National Foundation Day is a public holiday for the purpose of "recalling the founding of the nation and cultivating a mindset of love of the nation." It is a national holiday on which each Japanese person thinks about the efforts made by our forebears from ages past in bringing the country to where it is today, and renews his or her hopes for the further development of the nation.

===Celebrations===
In contrast with the events associated with earlier Kigensetsu, celebrations for National Foundation Day are relatively moderate. During the post-war period and up to 2000, there were two opposing sentiments: a caution to prevent ultra-nationalism and a desire to revive cultural traditions. As such people generally didn't overtly express nationalism or patriotism in public. As a public holiday, government offices, schools, banks, and many companies are closed.

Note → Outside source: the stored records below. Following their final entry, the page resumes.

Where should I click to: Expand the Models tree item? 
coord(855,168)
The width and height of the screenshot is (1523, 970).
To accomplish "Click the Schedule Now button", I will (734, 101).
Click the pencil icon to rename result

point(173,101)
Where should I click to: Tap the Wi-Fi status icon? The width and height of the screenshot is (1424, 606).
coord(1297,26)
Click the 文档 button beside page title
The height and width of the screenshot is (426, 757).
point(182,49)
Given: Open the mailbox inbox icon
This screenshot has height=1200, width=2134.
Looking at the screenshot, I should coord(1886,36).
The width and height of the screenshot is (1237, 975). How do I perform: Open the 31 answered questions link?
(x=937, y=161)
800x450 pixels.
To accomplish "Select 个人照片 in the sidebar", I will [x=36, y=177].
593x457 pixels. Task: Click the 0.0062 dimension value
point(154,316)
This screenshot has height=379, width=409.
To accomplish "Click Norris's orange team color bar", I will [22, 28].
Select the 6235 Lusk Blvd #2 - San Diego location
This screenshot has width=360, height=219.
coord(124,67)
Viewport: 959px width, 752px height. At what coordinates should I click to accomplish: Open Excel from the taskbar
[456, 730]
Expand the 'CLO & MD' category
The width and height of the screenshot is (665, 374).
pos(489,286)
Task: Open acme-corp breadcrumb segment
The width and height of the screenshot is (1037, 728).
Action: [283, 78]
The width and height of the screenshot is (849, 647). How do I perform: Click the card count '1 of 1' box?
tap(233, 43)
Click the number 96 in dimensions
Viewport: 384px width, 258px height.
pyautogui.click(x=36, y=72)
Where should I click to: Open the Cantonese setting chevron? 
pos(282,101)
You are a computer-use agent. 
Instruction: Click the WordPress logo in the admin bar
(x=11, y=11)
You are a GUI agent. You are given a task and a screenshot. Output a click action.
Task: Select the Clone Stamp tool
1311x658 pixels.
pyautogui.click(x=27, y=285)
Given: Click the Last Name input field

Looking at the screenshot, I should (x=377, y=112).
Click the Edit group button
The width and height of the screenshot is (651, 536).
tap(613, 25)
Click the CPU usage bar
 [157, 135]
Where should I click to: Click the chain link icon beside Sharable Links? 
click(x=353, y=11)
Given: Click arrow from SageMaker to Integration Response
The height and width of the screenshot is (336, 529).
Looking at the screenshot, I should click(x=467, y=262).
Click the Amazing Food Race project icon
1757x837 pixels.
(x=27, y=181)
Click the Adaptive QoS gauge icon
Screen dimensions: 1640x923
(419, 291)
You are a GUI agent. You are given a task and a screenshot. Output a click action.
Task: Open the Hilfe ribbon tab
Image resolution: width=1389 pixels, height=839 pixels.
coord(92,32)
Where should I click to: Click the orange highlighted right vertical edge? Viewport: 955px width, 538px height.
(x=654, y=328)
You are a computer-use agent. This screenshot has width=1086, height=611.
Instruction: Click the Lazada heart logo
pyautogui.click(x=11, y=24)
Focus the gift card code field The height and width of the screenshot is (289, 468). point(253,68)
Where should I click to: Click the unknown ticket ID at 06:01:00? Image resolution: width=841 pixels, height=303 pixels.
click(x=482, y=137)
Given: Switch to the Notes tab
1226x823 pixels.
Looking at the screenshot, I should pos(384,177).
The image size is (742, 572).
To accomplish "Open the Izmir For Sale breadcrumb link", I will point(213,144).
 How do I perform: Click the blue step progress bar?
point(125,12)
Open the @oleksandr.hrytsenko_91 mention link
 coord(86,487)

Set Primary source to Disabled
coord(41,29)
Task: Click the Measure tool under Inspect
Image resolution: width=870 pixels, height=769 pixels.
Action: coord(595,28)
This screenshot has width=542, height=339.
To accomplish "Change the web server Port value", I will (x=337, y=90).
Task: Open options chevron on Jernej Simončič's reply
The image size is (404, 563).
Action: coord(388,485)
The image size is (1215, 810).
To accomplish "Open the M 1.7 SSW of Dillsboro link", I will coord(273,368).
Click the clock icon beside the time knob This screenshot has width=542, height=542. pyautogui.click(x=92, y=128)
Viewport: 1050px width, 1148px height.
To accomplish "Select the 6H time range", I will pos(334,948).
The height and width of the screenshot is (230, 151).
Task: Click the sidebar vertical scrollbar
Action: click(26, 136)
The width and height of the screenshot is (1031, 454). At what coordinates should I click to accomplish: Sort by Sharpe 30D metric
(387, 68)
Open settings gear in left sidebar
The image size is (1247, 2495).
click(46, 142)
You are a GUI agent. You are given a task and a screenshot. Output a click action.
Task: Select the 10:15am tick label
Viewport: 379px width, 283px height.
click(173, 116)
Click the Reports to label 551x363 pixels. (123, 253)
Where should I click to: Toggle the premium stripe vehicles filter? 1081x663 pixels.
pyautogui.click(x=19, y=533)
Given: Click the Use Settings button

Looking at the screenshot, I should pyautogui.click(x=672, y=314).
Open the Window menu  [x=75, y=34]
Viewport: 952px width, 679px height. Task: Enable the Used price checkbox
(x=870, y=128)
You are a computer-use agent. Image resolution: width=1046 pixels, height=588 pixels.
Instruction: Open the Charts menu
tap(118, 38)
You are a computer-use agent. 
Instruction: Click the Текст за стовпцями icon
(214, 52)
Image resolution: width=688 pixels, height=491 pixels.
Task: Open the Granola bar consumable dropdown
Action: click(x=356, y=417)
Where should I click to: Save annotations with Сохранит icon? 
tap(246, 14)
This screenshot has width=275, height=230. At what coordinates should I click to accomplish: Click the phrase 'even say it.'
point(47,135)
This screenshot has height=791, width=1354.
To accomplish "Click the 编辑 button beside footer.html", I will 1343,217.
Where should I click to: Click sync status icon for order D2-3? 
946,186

On the day of the event, festivals such as the "kenkoku-sai" (建国祭) are held at (Shinto shrines and Buddhist temples). There is no government-sponsored ceremony. However, the "National Foundation Day Celebration Central Ceremony" sponsored by the "Japan's National Foundation Day Celebration" is held every year since 2020. There is also an ambassador's attendance. The "National Foundation Day Celebration" and the "Celebration Steering Committee" reorganized into "Japan's National Foundation Day Celebration" and hold their own ceremonies.

The Japan Maritime Self-Defense Force has full dressing of self-defense ships moored at bases and general ports. They hoist the flag of the JMSDF and/or signal flags on MSDF ships and held for expressing good wishes on National Foundation Day. There are also illuminated ships after sunset.

===Parades===
The National Foundation Day Celebration Parade is held annually in Tokyo on 11 February.
- Time: starts at 9:00 AM and ends at 2:00 PM.
- Route: 2.7 km from Jingu Gaien Ginkgo Avenue (Namiki-dori) -> Aoyama-dori -> Omotesandō -> Meiji Jingu.
- Main event: a party to celebrate the founding of Japan (inside the Association of Shinto Shrines).
- Participants: the parade section has circa 6,750 people and the Mikoshi section around 6,000 people.